━━━ Passage shown ━━━

# UPS - APC BR1100-CI v/s BX1100-CI



## GhorMaanas (Oct 5, 2016)

Hello everyone,

I need a UPS for my PC, which has the following components:

- Asus P8Z68 V-pro motherboard
- Intel i7 2600k processor
- 8GB DDR3 RAM
- MSI N580GTX Lightining III GPU (to be changed to either Strix GTX 970 or AMD r9 280 soon)
- Asus Xonar DX sound card
- Canon Pixma MP280 printer

plus,

an Xbox 360 / PS4
a BenQ G2420HD monitor
Edifier DA5000 Pro sound-system

i saw the two models of UPS mentioned in the subject selling on ebay at attractive prices. pls suggest which would be the better of the two.

thanks.

- - - Updated - - -

found this - Difference between bx1500g and br1500g? | Back-UPS &amp; Surge Protectors


----------



## HE-MAN (Oct 5, 2016)

I have the grey one BR1100CI-IN and the fan noise is irritating and I mean really irritating. However it does provide like 30min to 45mins of power to my system during powercut ( happened only 1 time ) and I was gaming. So normal usage maybe even more. The fan turns on the ups like 1 time in 2-3days but when it does its very loud and irritating.


----------



## GhorMaanas (Oct 5, 2016)

HE-MAN said:


> I have the grey one BR1100CI-IN and the fan noise is irritating and I mean really irritating. However it does provide like 30min to 45mins of power to my system during powercut ( happened only 1 time ) and I was gaming. So normal usage maybe even more. The fan turns on the ups like 1 time in 2-3days but when it does its very loud and irritating.



thanks. i read a similar thing on amazon. also, i have an APC 1.1kVA UPS at home connected to my AV equipment; dont recall if its B1100 or not. currently its lying unused as the battery has exhausted. that also makes noise when i power it up. but it subsides after a few minutes.


----------

━━━ Exercise inputs ━━━

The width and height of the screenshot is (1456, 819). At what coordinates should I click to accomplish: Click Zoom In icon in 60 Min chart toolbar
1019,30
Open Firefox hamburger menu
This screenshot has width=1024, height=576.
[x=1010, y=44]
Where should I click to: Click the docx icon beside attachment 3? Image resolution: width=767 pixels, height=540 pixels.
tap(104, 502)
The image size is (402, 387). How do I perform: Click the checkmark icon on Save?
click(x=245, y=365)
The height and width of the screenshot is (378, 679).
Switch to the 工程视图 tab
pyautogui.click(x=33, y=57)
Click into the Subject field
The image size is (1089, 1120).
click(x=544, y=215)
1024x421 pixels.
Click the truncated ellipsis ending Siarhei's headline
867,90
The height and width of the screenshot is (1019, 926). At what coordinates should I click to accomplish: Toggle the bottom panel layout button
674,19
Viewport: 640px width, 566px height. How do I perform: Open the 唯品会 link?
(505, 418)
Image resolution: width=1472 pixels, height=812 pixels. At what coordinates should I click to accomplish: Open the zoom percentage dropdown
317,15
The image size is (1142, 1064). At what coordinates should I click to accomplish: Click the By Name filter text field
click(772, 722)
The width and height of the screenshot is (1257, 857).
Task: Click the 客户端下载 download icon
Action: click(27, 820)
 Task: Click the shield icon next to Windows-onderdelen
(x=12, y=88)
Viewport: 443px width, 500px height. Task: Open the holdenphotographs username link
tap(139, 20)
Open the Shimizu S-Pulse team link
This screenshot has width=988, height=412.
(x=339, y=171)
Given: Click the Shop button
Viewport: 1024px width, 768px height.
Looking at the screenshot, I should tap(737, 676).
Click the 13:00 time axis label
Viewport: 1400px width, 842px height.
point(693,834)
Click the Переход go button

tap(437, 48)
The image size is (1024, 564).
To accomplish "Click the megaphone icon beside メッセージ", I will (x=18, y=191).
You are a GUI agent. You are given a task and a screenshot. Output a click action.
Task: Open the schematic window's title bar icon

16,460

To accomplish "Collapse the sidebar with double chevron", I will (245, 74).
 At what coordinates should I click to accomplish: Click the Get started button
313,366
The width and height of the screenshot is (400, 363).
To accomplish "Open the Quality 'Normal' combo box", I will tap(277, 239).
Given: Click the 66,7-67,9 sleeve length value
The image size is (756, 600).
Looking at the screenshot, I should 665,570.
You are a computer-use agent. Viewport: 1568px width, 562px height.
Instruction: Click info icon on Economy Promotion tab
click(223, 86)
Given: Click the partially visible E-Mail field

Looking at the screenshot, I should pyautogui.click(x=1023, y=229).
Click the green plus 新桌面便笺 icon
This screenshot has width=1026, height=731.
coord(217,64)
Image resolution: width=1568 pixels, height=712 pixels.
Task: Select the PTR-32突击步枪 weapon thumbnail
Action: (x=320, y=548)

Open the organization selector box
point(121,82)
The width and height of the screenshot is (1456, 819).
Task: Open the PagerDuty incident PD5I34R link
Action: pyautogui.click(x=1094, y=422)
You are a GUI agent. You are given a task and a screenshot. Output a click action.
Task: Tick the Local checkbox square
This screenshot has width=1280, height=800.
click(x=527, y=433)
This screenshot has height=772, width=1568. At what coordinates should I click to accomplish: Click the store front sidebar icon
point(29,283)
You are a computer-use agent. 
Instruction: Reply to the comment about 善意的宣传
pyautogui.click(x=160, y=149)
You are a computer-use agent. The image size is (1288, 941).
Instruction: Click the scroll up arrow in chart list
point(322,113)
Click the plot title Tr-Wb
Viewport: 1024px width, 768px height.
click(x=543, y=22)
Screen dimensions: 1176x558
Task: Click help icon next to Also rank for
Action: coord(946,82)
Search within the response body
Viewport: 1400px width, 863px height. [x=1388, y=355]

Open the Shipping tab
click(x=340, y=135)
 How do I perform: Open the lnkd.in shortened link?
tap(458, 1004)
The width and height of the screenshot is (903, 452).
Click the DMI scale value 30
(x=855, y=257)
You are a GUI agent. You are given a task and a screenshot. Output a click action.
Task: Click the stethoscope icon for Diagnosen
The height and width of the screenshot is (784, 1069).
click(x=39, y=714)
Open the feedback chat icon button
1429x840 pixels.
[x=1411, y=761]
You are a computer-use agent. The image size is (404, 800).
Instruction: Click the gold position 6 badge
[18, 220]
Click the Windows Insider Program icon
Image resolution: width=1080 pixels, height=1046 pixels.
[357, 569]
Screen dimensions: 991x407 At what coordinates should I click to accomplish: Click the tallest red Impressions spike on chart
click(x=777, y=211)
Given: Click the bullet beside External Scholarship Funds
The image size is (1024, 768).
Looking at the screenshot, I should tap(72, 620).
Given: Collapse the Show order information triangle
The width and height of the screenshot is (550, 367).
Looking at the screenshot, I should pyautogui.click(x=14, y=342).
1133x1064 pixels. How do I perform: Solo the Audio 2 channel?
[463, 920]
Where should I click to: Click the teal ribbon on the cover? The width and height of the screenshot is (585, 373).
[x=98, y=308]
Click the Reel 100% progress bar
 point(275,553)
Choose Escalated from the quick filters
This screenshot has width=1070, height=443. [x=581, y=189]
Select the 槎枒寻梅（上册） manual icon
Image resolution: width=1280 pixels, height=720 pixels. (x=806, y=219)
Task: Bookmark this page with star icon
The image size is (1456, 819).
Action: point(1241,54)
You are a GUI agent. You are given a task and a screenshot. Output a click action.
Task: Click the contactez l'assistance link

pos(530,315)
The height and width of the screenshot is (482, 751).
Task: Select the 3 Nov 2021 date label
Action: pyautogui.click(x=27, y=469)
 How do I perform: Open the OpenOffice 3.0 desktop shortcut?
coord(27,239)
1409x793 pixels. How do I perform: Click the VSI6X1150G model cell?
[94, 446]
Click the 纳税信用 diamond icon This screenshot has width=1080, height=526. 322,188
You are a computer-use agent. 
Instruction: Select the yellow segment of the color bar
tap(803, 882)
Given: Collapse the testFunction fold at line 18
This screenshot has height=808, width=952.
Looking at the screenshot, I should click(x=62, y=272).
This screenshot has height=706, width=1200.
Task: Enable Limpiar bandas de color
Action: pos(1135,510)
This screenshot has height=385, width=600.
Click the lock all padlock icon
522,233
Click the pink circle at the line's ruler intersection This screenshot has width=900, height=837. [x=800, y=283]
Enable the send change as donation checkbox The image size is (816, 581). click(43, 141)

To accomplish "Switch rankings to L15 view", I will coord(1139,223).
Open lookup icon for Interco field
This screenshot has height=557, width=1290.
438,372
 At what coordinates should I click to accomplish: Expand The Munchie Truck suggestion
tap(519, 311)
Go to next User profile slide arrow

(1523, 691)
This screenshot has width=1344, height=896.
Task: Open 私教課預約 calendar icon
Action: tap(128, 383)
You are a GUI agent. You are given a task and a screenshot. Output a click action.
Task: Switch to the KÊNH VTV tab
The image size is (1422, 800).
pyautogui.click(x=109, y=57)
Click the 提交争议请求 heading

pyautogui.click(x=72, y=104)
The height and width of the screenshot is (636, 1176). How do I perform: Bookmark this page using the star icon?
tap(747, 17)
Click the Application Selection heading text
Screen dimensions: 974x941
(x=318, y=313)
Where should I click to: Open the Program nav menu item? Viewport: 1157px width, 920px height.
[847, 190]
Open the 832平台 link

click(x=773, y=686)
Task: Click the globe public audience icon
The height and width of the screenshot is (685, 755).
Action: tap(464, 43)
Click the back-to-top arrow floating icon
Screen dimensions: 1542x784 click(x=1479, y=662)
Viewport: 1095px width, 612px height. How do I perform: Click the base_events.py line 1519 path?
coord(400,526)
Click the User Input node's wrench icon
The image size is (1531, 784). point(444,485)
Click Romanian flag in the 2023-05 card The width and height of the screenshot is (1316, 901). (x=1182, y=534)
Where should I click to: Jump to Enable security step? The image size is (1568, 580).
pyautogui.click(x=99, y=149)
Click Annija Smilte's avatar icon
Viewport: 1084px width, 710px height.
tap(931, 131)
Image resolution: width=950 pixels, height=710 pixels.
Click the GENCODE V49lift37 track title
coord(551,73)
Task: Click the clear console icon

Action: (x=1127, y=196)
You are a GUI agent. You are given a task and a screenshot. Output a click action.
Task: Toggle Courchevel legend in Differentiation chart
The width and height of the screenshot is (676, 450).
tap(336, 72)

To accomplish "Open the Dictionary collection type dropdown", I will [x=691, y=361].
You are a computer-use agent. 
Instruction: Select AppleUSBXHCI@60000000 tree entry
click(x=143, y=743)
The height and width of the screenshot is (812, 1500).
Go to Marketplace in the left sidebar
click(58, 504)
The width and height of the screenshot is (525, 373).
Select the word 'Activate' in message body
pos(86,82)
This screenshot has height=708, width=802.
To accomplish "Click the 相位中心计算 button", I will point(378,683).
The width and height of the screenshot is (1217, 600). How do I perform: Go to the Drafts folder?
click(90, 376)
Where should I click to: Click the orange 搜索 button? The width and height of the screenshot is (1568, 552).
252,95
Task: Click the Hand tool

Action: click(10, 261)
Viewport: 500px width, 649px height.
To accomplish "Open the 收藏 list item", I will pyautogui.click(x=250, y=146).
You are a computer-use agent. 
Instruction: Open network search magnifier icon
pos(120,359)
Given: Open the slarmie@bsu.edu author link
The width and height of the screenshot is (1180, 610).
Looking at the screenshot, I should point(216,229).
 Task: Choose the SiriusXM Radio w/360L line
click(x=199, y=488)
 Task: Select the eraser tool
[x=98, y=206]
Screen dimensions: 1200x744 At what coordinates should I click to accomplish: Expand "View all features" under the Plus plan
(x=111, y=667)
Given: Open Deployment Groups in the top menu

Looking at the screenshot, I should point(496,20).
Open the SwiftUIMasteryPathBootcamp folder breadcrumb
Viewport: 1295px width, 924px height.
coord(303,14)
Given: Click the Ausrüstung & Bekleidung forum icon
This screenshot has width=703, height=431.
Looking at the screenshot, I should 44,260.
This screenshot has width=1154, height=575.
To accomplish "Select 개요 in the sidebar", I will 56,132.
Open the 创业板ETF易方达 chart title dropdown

━━━

__To do__:
A) In the UPS forum thread, change "motherboard" to "mainboard" and write out the part that opens with the words "- Asus P8Z68" and closes with "r9 280 soon)".
B) Arrange the lines of the source data, from its start through the line containing "[x=1010, y=44]", as a JSON list of strings with one string per line and no blank lines.

__Solutions for each task__:
A)
- Asus P8Z68 V-pro mainboard
- Intel i7 2600k processor
- 8GB DDR3 RAM
- MSI N580GTX Lightining III GPU (to be changed to either Strix GTX 970 or AMD r9 280 soon)

B)
[
  "The width and height of the screenshot is (1456, 819). At what coordinates should I click to accomplish: Click Zoom In icon in 60 Min chart toolbar",
  "1019,30",
  "Open Firefox hamburger menu",
  "This screenshot has width=1024, height=576.",
  "[x=1010, y=44]"
]